Oliver Krautscheid: Angemessenheit der Vorstandsvergütung

Frankfurt, 8. November 2014


Am 18. 6. 2009 hat der Bundestag das Gesetz zur Angemessenheit der Vorstandsvergütung (VorstAG) beschlossen. Das allgemeine Ziel des VorstAG, welches zumeist grundsätzlich befürwortet ist darauf angelegt als Lehre aus der Finanzmarktkrise eine nachhaltige und auf Langfristigkeit ausgerichtete Unternehmensentwicklung zu erreichen, wurde. Darüber hinaus soll die Verantwortlichkeit von Vorstand und Aufsichtsrat durch Änderung der Haftungs- und Zuständigkeitsregeln sowie Verbesserung der Kontrolle der Vergütung durch Aktionäre und Öffentlichkeit, gestärkt werden. Haupteinwand gegen das VorstAG war jedoch, dass die Bestimmung der Vorstandsvergütung als unternehmensinterne Entscheidung durch die beabsichtigten Änderungen in einem zu hohen Grad verrechtlicht werde.

§ 87 Absatz 1 AktG regelt die Vorgaben für die Angemessenheit der Vorstandsvergütung. Das VorstAG enthält vor allem Konkretisierungen dieser Norm.
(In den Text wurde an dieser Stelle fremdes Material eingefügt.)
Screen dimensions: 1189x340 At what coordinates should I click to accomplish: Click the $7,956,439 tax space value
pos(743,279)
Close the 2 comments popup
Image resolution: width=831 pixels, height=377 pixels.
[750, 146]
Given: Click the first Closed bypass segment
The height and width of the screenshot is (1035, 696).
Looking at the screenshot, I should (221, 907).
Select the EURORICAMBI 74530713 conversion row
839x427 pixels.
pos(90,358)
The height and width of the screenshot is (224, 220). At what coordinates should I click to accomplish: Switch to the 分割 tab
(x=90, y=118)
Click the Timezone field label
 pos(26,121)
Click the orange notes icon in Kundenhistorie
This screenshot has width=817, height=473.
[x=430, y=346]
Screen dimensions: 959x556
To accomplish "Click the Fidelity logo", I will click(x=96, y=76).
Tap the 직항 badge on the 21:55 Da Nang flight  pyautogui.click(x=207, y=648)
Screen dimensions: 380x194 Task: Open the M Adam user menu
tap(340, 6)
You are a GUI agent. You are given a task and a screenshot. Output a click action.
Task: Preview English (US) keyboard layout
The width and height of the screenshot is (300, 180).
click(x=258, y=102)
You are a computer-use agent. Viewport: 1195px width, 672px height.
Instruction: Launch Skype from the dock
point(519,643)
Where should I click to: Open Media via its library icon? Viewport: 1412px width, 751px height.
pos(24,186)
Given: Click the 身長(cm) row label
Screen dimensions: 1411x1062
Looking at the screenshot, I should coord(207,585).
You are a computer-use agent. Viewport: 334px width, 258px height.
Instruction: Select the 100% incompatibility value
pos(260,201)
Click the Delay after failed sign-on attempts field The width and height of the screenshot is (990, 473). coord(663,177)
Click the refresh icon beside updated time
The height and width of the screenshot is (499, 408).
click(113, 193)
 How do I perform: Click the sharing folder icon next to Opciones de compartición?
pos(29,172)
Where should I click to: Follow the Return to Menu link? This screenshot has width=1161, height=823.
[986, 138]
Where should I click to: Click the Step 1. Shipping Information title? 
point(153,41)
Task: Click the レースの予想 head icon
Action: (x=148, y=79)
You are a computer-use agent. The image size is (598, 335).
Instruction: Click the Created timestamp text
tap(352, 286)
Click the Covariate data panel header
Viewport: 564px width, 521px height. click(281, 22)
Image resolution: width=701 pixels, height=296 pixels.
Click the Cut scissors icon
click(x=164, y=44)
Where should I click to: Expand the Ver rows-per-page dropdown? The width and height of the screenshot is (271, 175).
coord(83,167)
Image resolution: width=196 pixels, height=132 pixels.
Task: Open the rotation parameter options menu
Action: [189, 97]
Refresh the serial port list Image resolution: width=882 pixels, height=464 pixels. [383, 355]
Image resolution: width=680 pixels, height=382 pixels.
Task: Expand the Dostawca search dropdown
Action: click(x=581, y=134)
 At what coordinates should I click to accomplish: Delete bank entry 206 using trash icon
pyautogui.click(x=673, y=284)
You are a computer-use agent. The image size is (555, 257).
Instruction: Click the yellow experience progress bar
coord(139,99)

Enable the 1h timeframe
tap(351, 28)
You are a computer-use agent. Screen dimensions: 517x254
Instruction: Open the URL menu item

Die Neufassung von § 87 Absatz 2 AktG bringt eine grundsätzliche Pflicht zur Herabsetzung der Vorstandsvergütung bei Verschlechterung der Lage der Gesellschaft mit sich.

Das VorstAG steht insbesondere für die folgenden Änderungen:

  • Verlängerung der Ausübungsfrist für Aktienoptionen auf vier Jahre (§ 193 Abs. 2 Nr. 4 AktG n. F.);
  • Einführung einer Zuständigkeit des Gesamtaufsichtsrats für die Beschlussfassung über die Vorstandsvergütung (§ 107 Abs. 3 Satz 3 AktG n. F.); Einführung einer ausdrücklichen Schadensersatzpflicht des Aufsichtsrats für die Festsetzung einer unangemessenen Vergütung (§ 116 Satz 3 AktG n. F.);
  • Regelung eines unverbindlichen Hauptversammlungsbeschlusses zur Billigung der Vorstandsvergütung (§ 120 Abs. 4 AktG n. F.);
  • Konkretisierung der Offenlegungspflichten im Bilanz- sowie Konzernanhang bezüglich Leistungen an Vorstandsmitglieder sowohl bei vorzeitiger als auch bei regulärer Beendigung der Vorstandstätigkeit (insb. §§ 285 Nr. 9 lit. a) Satz 6, 314 Abs. 1 Nr. 6 lit. a) Satz 6, 7 HGB n. F.);
  • Einführung eines obligatorischen Selbstbehalts bei D&O-Versicherungen für Vorstandsmitglieder (§ 93 Abs. 2 Satz 3 AktG n. F.); und
  • Regelung einer Karenzzeit von zwei Jahren für ehemalige Vorstandsmitglieder beim Wechsel in den Aufsichtsrat einer börsennotierten Gesellschaft (§ 100 Abs. 2 Satz 1 Nr. 4 AktG n. F.).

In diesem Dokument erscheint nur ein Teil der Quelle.